Top of ENTRIES SHOWN
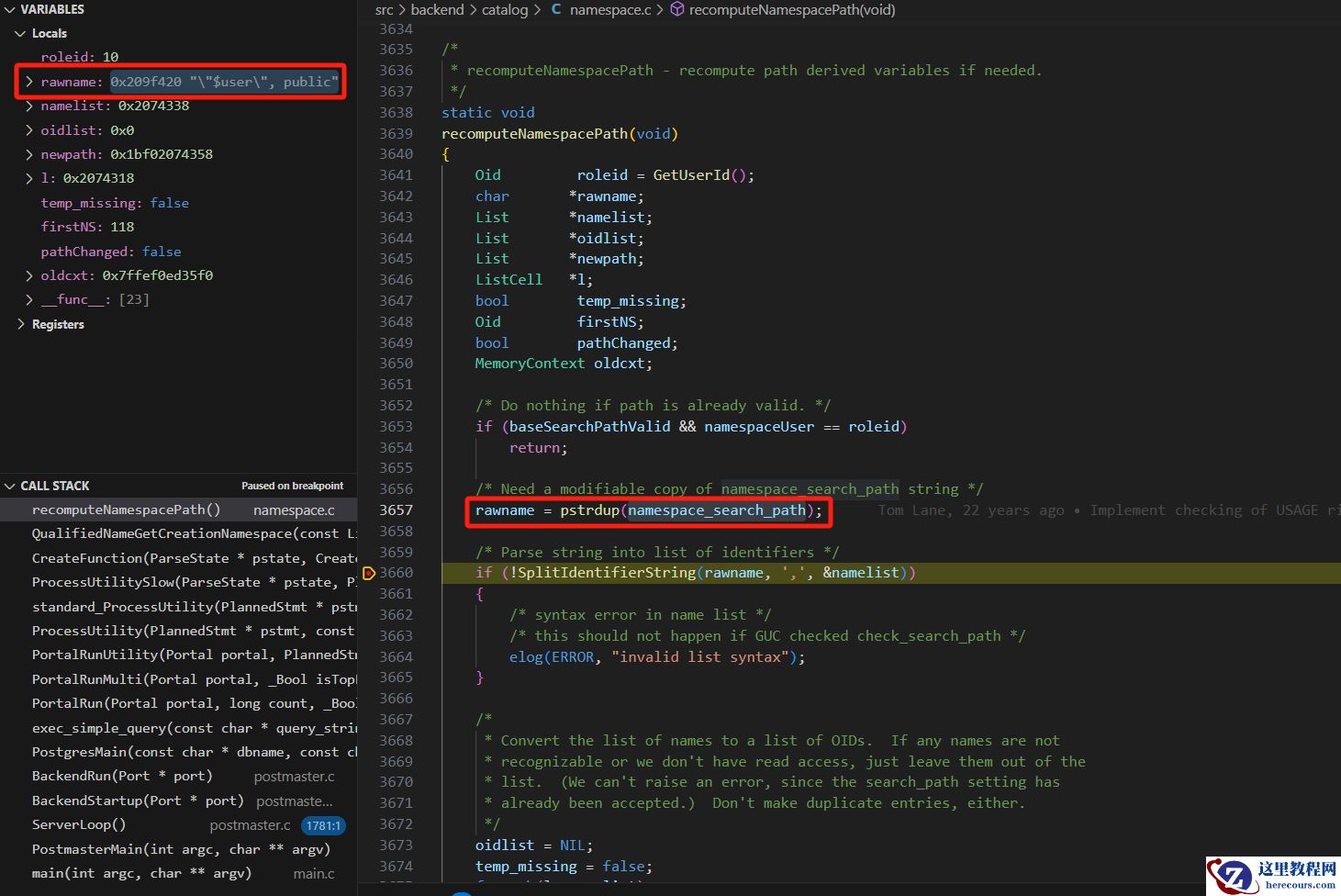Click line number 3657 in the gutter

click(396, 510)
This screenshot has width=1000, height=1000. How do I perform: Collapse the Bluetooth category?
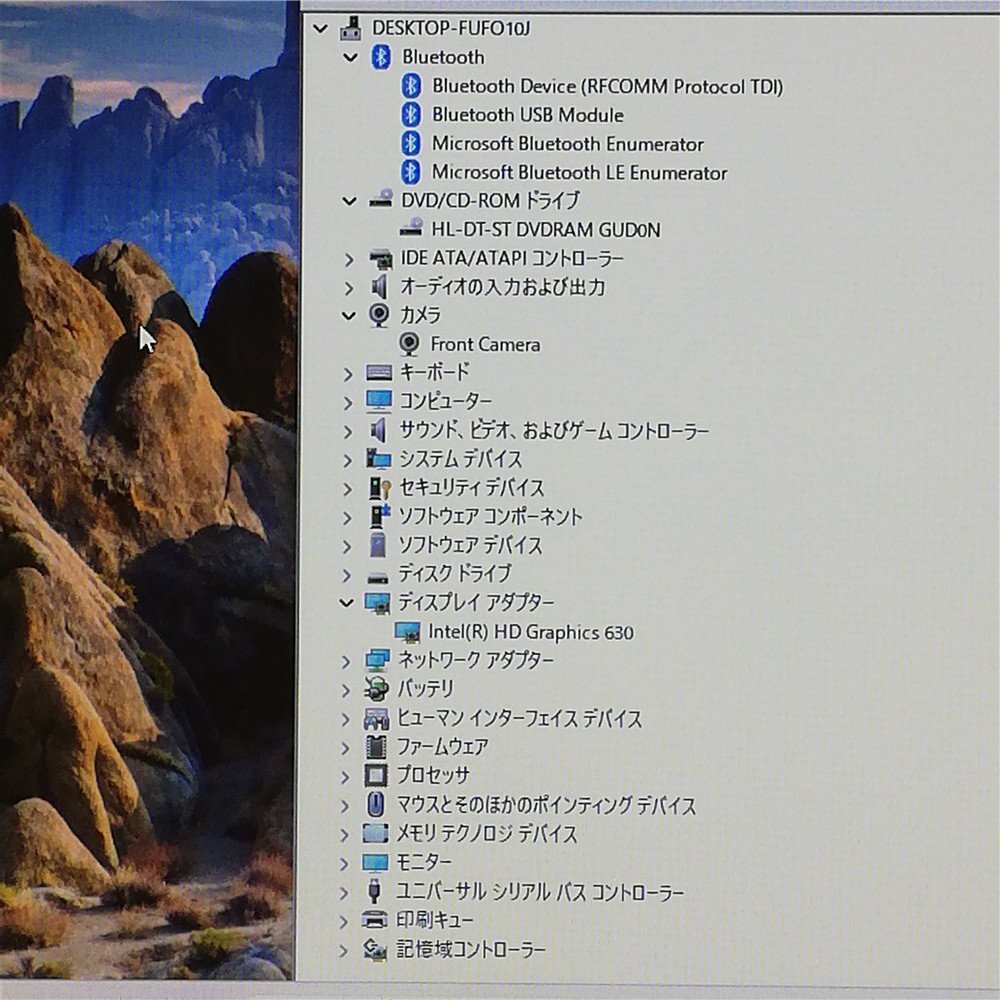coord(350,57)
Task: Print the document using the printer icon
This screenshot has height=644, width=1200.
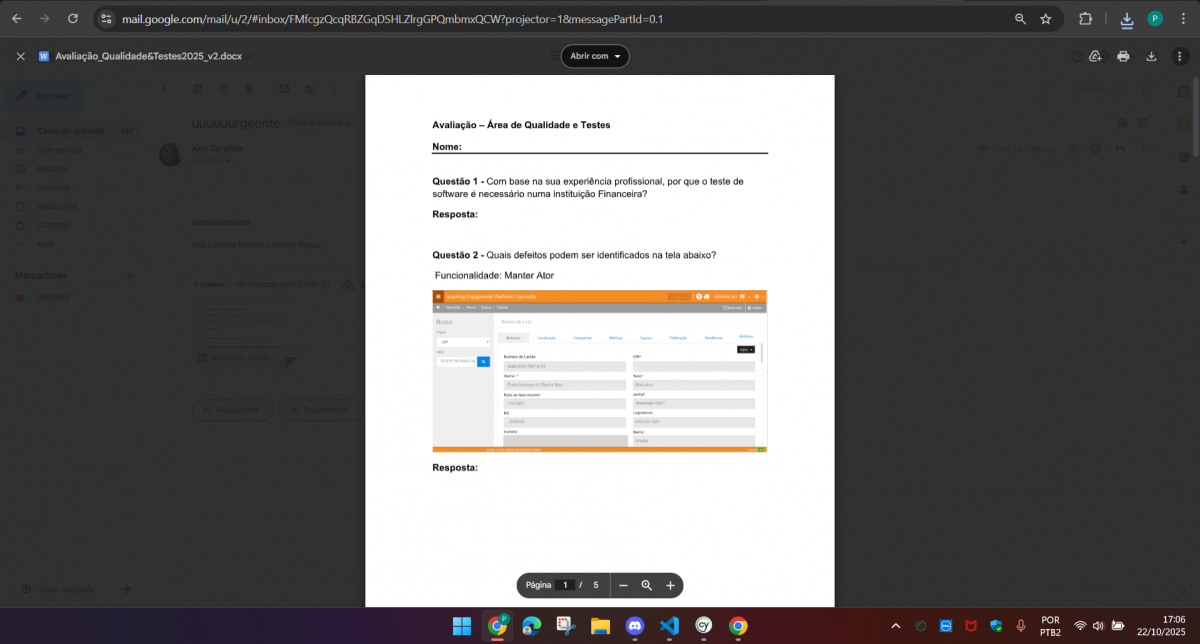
Bottom of ENTRIES SHOWN
Top of ENTRIES SHOWN
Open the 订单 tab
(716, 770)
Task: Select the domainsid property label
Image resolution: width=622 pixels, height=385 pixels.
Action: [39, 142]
Bottom of ENTRIES SHOWN
Top of ENTRIES SHOWN
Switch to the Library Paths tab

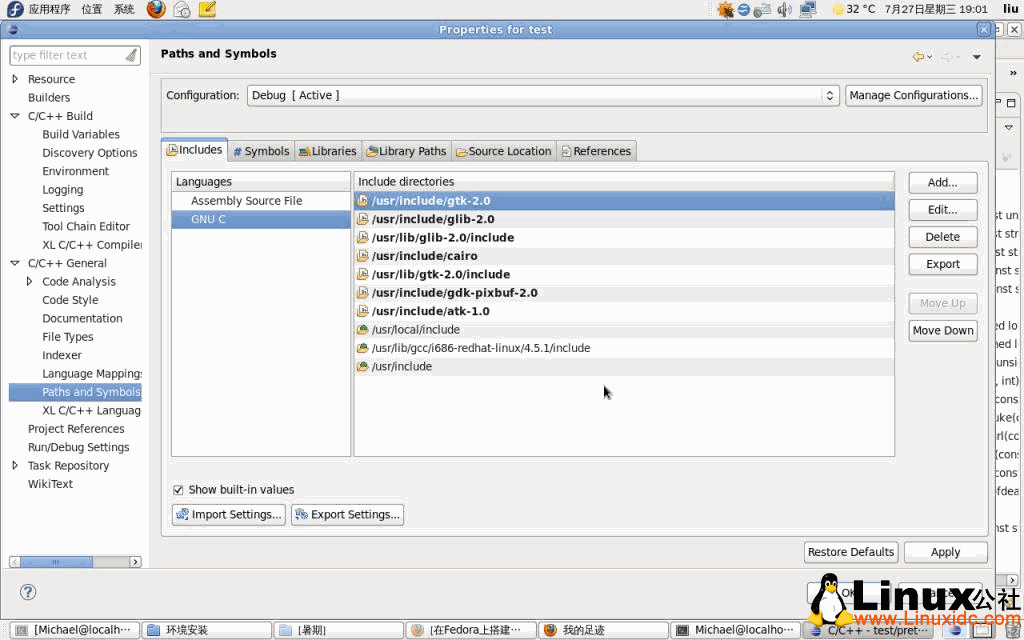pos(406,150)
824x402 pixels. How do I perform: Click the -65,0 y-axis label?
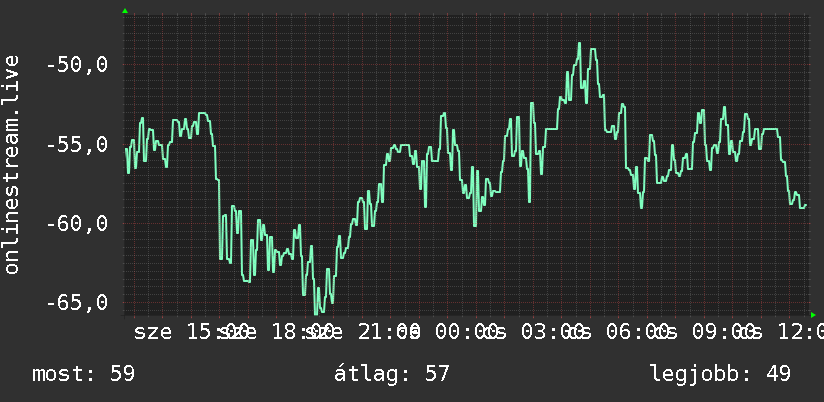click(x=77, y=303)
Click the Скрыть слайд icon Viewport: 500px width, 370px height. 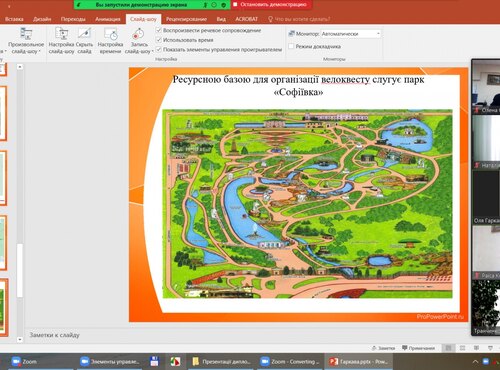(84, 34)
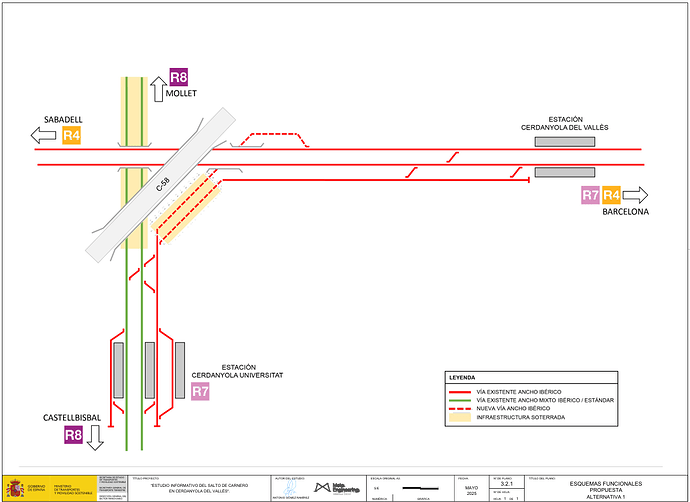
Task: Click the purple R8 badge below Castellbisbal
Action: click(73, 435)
Bottom of ENTRIES SHOWN
▶ **EXERCISE PROMPT**: Range to print from the listing above: from the line with "This screenshot has width=1000, height=1000." up to and including the line with "This screenshot has height=644, width=1200.". Please print those lines exactly, with no pictures and nothing more.

▶ **EXERCISE RESPONSE**:
This screenshot has width=1000, height=1000. How do I perform: Collapse the Bluetooth category?
coord(350,57)
Task: Print the document using the printer icon
This screenshot has height=644, width=1200.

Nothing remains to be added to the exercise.